This issue of the Australasian also includes
An advertisement for bookseller Charles Muskett stating that all advertised books are sent post free 'on receipt of stamps'.
An advertisement for Dwight's catalogue containing 4,800 lots 'forming the best miscellaneous collections, new and secondhand, hitherto published in Australia'.
An advertisement for the 'complete colonial edition' of Edgar Allan Poe's poetical works, available from Charles Muskett, 78 Bourke-street east.
An advertisement for parts 4-8 of London Miscellany, available from Charles Muskett, bookseller.
A round-up of international literary news including the copyright entitlements of 'foreign authors' who publish their work 'for the first time in London', and the appearance of a new Parisian journal, the Lantern, 'wholly written by Henri Rochefort (late of Figaro) and extending to fifty-six pages'.
'Actaeon' provides an account of day's hunt in Melbourne's west.
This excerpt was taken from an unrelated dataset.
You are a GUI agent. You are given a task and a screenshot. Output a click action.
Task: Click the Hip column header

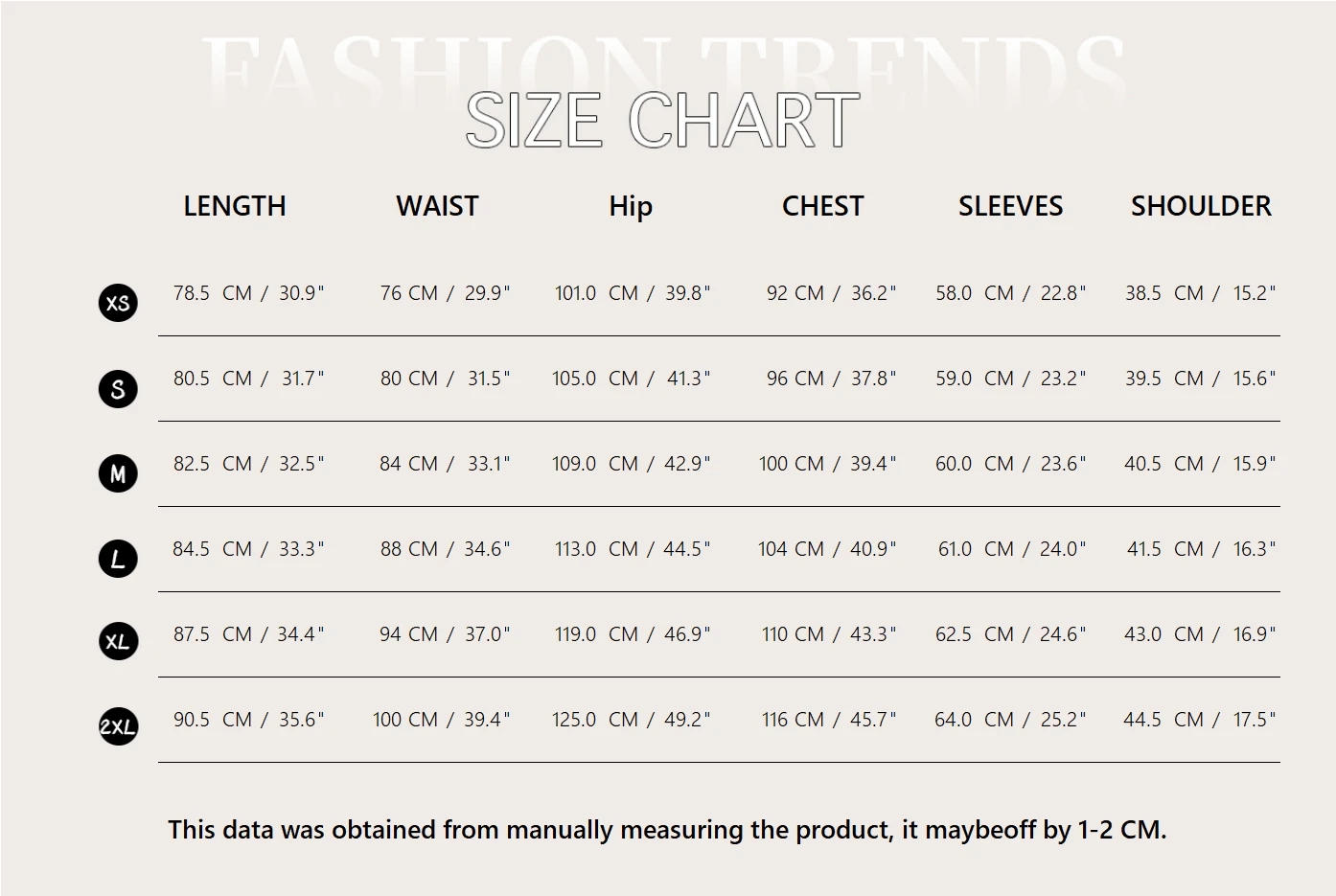(x=631, y=207)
Observations on the lives, incomes and working conditions of young women employed in Melbourne factories.
Q. notes his absence from writing his regular column in the previous two months (with some allusions to a term of imprisonment). He says he will keep 'the harrowing details' of his 'days of suffering for another opportunity'. (The Australian Dictionary of Biography states that Clarke was 'was seriously incapacitated by a fall from a horse' during the middle part of 1868, 'Clarke, Marcus Andrew Hislop').
Q. then turns his attention to political developments in Melbourne and to the manner of greeting friends and acquaintances in the street.
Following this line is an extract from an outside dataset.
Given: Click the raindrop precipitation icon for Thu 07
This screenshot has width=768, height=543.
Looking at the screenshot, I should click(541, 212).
'Our Letter Home' includes information on a range of political and social matters. The writer for the Australasian comments that 'matters theatrical and musical' are not in a 'flourishing condition', but he still reports in some detail on productions at the Theatre Royal (the Nathan Juvenile Troupe and performances of His Last Legs and Leah) and notes that 'the fortunes of the other two houses [The Duke of Edinburgh Theatre and the Princess's Theatre] are uncertain'.
A review of the performances of Richard Brinsley Butler Sheridan's The Rivals and Dion Boucicault's The Corsican Brothers at the Theatre Royal, Melbourne, August 1868.
A round-up of theatrical news from England and California, USA (noting connections with Australia).
An advertisement for Charles Haddon Spurgeon's sermons 'in large quantities', available from Buzzard, Melbourne.
An advertisement to printers advising the availability of letterpress, types of all kinds, bookbinders' tools, etc from printer's broker, F. B. Franklyn.
The Melbourne Trade Address Directory lists businesses alphabetically by type. The list, when first published (8 August 1868), included 'Booksellers & Stationers' (T. M. Buzzard, Charlwood & Son, Samuel Mullen, H. T. Dwight and G. Nichols) and 'Printers & Publishers' (Mason, Firth & Co., and Stillwell & Knight). On its subsequent appearances (15 August 1868 onwards), bookseller and stationer A. J. Smith was added to the list.